Ali BADEMCİ
Âdeta hükümet garantisi ve devlet himayesi altında başını almış giden etnik bölücülük, geleneksel tabanı Marksizm’i biraz daha allayıp pullayarak şemsiyesini genişletmeye çalışıyor. Tarihi boyunca bu coğrafyada Türk hâkimiyetine karşı değişik bir siyasi oluşum sağlanamaması karşısında ideolojik, hatta birçok yazımızda konu ettiğimiz şekilde inançlara dayalı istismarlar çok geniş boyutlar ve dış destekli maddi-siyasi takviyelerle sürüyor. Bu oyunlar gayet açık oynanıyor ve yazık ki gerek ideolojik ve gerekse inanç boyutunda kendi çapraşık tabanına yeni eklentiler yapılmaktadır. Bulundukları yerde başarılı olamayan zayıf kişilikli ideoloji budalası ve inanç bezirgânları, sırf demokrasinin saltanatını sürmek için etnik siyaset içerisinde yer almaktadırlar.

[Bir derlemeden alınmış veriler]
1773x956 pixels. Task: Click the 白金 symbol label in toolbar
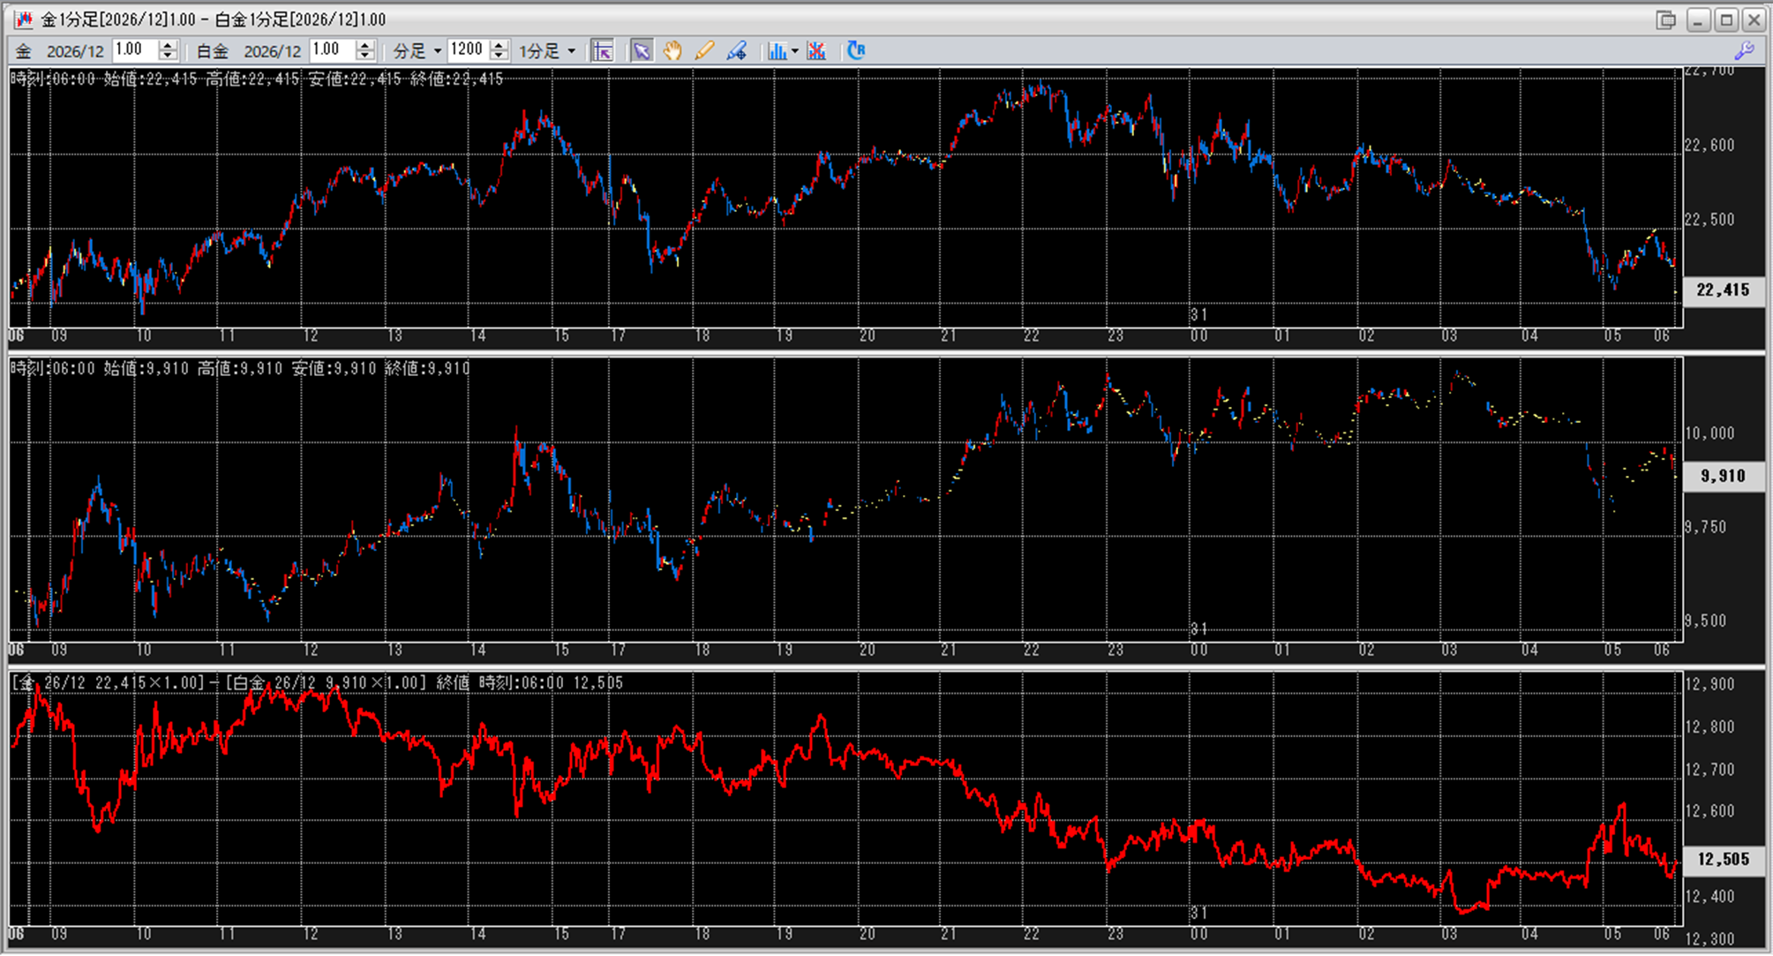point(212,51)

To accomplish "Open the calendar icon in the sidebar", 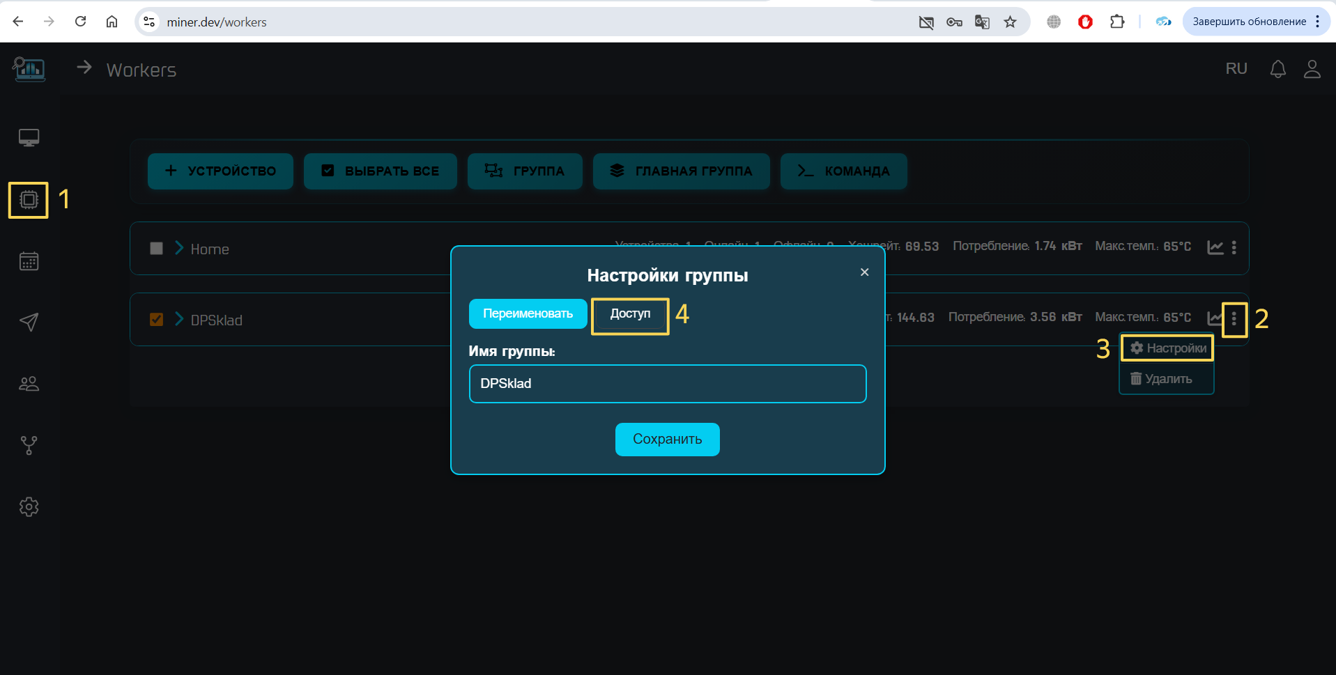I will 28,261.
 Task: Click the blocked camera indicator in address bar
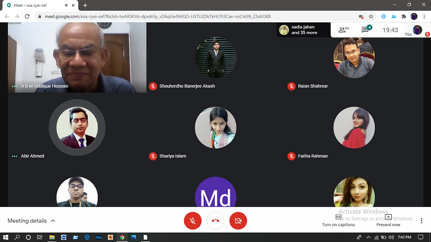361,16
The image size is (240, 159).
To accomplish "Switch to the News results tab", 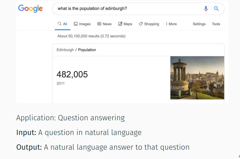I will coord(104,24).
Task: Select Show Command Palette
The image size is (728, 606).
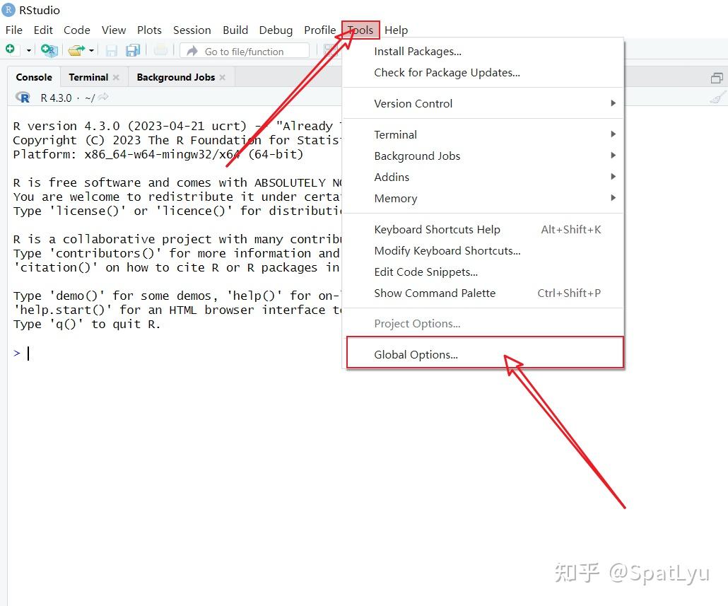Action: (433, 293)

__Yapılacak alıştırmalar__
1. Metnin "Ali BADEMCİ" ile başlayıp "içerisinde yer almaktadırlar." ile biten bölümünü, "coğrafyada" yerine "bölgede" koyarak düzenleyin.
2. Kayıtlarda "Task: Select Show Command Palette" ifadesini içeren satırdan başlayıp kayıtların sonuna kadar uzanan satırları aynen yazın. Resimleri cevaba almayın.
Metin ile kayıtlar arasında hiçbir bağlantı yoktur.

__Tamamlanmış alıştırma__
1.
Ali BADEMCİ
Âdeta hükümet garantisi ve devlet himayesi altında başını almış giden etnik bölücülük, geleneksel tabanı Marksizm’i biraz daha allayıp pullayarak şemsiyesini genişletmeye çalışıyor. Tarihi boyunca bu bölgede Türk hâkimiyetine karşı değişik bir siyasi oluşum sağlanamaması karşısında ideolojik, hatta birçok yazımızda konu ettiğimiz şekilde inançlara dayalı istismarlar çok geniş boyutlar ve dış destekli maddi-siyasi takviyelerle sürüyor. Bu oyunlar gayet açık oynanıyor ve yazık ki gerek ideolojik ve gerekse inanç boyutunda kendi çapraşık tabanına yeni eklentiler yapılmaktadır. Bulundukları yerde başarılı olamayan zayıf kişilikli ideoloji budalası ve inanç bezirgânları, sırf demokrasinin saltanatını sürmek için etnik siyaset içerisinde yer almaktadırlar.

2.
Task: Select Show Command Palette
The image size is (728, 606).
Action: (433, 293)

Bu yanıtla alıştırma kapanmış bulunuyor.